> **SET EXERCISE**
Reproduce verbatim the part of the rows below that opens with the line containing "is (1372, 2576)." and closes with the line containing "I want to click on Fit", including both of those lines.

[START OF RECORDS]

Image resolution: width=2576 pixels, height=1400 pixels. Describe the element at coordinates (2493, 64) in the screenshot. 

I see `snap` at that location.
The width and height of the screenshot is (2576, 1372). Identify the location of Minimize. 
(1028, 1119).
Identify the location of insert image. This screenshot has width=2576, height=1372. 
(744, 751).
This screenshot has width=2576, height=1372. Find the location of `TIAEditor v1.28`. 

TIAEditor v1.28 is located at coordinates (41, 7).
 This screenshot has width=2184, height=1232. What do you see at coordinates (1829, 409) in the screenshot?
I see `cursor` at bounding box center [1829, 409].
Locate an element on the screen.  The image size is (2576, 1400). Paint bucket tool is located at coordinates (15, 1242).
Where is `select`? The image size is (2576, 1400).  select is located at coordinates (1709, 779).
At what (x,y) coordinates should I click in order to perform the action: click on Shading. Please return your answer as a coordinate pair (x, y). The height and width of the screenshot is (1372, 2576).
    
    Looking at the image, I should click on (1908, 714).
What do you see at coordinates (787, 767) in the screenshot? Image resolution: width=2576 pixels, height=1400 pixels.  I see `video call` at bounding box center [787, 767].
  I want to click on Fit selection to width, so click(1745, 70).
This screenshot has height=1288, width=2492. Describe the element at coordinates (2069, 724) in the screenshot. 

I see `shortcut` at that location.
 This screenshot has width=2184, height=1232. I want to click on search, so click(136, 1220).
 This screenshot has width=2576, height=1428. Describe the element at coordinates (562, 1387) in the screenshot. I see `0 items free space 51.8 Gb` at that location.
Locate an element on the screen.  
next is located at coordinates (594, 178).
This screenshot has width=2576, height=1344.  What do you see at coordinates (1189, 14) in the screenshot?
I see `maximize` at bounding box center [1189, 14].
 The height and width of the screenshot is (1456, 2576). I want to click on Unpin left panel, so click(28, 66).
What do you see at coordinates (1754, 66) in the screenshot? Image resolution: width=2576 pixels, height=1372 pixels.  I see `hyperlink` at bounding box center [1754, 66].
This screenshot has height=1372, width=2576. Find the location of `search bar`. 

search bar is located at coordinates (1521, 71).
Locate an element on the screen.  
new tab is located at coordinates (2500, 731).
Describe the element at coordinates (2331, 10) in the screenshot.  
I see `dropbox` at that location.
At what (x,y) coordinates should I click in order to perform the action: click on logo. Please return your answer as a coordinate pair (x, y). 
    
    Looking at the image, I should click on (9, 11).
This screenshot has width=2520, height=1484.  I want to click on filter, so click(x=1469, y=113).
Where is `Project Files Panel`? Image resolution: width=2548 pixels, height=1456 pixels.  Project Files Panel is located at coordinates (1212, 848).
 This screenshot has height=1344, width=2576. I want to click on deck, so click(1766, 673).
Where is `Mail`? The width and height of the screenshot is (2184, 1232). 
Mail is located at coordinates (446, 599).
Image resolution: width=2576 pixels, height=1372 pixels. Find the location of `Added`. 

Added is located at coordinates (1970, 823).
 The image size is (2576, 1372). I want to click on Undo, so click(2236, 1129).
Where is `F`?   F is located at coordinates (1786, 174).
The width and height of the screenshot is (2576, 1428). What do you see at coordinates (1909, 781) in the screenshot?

[END OF RECORDS]

> **TASK RESPONSE**
At what (x,y) coordinates should I click in order to perform the action: click on Shading. Please return your answer as a coordinate pair (x, y). The height and width of the screenshot is (1372, 2576).
    
    Looking at the image, I should click on (1908, 714).
What do you see at coordinates (787, 767) in the screenshot? Image resolution: width=2576 pixels, height=1400 pixels.  I see `video call` at bounding box center [787, 767].
  I want to click on Fit selection to width, so click(1745, 70).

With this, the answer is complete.